§ **GIVEN INFORMATION**:
"""
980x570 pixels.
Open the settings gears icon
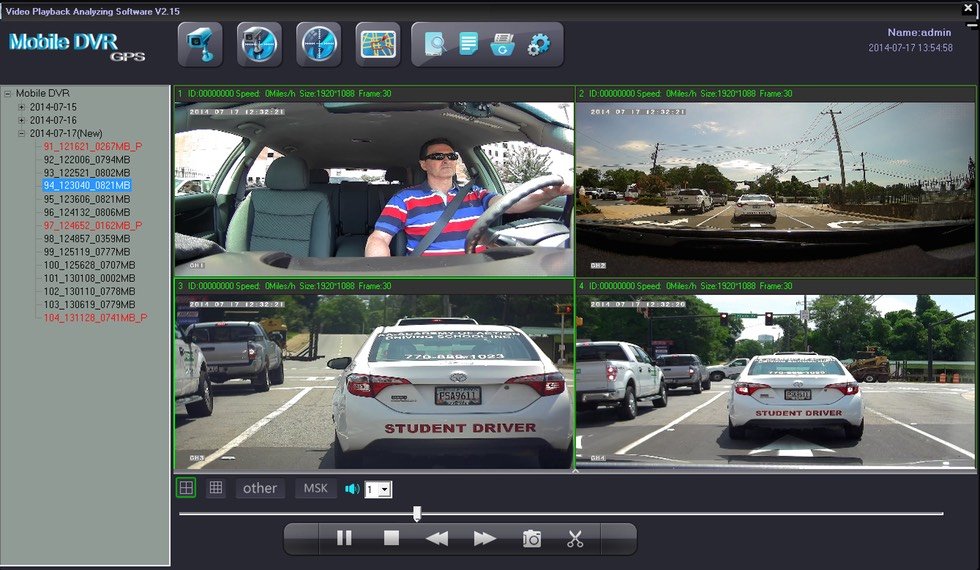[x=538, y=44]
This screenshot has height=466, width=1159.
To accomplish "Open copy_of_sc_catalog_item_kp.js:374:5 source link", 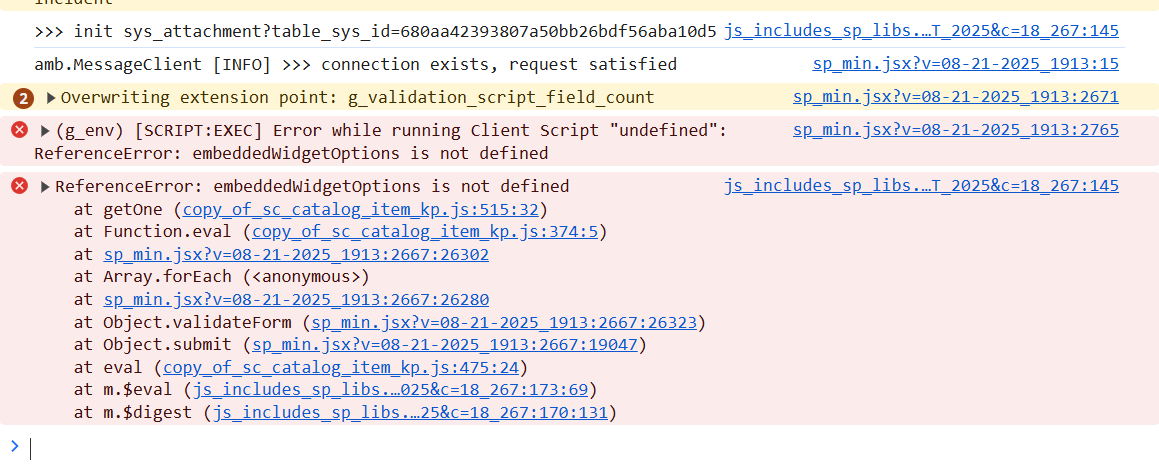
"""
§ **INSTRUCTIONS TO FOLLOW**: Set down exactly, line for line, the data from the line that contains "Open the settings gears icon" through its last line, keeping pictures out.

§ **WRITTEN SOLUTION**:
Open the settings gears icon
[x=538, y=44]
This screenshot has height=466, width=1159.
To accomplish "Open copy_of_sc_catalog_item_kp.js:374:5 source link", 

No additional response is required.